India’s Ministry of Health Issues Mass Approval of Clinical Trials

Since India’s Supreme Court transferred the power to regulate clinical trials from the Drugs Controller General of India (DCGI) to the Ministry of Health (MOH) on January 3, 2013, just 12 clinical trials had been approved for the first six months of 2013, compared to 262 clinical trial approvals for all of 2012.

This changed at the beginning of July, when the MOH issued a mass approval of 50 clinical trials for new drug approvals, new chemical entities, experimental drugs, and fixed dose combinations.

The reasons behind the delay are complex. After the Supreme Court ruling — which came in response to a government report that put India’s clinical trial deaths in the thousands — the MOH has “played it safe” in issuing clinical trial approvals.

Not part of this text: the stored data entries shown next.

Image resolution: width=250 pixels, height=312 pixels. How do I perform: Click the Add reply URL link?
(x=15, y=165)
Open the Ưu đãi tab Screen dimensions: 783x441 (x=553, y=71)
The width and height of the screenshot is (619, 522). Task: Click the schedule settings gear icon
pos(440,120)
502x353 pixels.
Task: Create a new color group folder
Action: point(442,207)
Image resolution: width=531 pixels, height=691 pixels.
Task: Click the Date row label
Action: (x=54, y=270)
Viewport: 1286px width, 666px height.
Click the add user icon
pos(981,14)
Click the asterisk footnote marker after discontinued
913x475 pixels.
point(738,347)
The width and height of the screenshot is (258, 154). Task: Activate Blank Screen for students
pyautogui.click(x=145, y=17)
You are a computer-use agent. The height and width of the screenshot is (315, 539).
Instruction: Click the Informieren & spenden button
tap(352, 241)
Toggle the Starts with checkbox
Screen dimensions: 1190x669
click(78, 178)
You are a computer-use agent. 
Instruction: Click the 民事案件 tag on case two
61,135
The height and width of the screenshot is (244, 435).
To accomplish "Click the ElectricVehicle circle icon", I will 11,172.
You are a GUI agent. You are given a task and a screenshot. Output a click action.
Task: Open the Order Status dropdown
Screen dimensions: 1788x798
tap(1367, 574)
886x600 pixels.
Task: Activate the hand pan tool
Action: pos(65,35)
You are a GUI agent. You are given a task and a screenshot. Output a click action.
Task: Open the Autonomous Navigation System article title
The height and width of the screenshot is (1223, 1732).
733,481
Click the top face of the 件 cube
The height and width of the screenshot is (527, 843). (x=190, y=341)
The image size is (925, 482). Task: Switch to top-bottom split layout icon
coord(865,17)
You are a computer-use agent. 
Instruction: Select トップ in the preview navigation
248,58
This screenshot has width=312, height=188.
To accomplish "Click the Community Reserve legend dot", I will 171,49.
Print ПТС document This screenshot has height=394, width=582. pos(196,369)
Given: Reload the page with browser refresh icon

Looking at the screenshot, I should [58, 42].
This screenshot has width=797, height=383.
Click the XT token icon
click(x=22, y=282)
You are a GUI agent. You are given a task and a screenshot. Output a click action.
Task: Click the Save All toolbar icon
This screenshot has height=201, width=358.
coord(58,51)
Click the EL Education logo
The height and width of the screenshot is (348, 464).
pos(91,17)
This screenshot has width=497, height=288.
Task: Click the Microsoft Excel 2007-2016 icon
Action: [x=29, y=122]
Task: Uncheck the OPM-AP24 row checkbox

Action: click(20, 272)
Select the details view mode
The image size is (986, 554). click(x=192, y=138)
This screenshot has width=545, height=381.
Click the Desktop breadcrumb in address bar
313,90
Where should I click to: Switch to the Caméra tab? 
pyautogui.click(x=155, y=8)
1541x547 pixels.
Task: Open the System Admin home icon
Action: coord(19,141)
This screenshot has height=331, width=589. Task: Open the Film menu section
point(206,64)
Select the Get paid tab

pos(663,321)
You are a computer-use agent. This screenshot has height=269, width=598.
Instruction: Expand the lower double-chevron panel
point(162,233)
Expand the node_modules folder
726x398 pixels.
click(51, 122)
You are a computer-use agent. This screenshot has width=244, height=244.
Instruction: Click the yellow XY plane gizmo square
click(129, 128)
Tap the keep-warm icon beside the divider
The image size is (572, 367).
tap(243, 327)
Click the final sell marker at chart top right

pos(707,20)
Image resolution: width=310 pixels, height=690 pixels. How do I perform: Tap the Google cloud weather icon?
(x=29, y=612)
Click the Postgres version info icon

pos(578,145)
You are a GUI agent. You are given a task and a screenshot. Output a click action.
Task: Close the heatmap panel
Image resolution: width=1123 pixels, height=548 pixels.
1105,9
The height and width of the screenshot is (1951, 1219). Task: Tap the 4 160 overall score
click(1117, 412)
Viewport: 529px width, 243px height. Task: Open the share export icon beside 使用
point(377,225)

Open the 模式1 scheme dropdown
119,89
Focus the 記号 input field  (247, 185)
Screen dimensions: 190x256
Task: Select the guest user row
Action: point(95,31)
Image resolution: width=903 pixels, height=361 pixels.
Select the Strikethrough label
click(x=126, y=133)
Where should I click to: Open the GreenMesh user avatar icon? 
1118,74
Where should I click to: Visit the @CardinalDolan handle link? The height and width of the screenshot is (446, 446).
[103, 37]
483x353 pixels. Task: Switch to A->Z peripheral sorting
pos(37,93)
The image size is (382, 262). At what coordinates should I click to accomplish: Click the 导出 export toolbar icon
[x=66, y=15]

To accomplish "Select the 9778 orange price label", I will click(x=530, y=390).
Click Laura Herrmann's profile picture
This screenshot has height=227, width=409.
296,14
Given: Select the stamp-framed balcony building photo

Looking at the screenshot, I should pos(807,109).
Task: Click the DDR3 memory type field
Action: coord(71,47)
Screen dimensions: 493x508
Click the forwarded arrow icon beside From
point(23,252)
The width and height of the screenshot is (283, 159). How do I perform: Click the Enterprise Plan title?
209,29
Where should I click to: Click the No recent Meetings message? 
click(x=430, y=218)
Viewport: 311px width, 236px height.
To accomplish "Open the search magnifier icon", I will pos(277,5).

The dramatic decrease in approvals comes at a time when India was already losing its attractiveness as a location for clinical trials. Canada and Southeast Asian countries like Malaysia are becoming much more attractive destinations, due to higher quality standards, clearer regulations and shorter approval times. At the beginning of July, the US National Institutes of Health (NIH) announced that it was cancelling 40 clinical trials already underway in India.

In India, the number of clinical trials has dropped dramatically from its peak of 500 in 2010. There were just 325 approvals issued in 2011, and 262 approvals issued in 2012, according to The Hindu. Clinical trial executives estimate a loss of up to $200 million for the $500 million industry this year.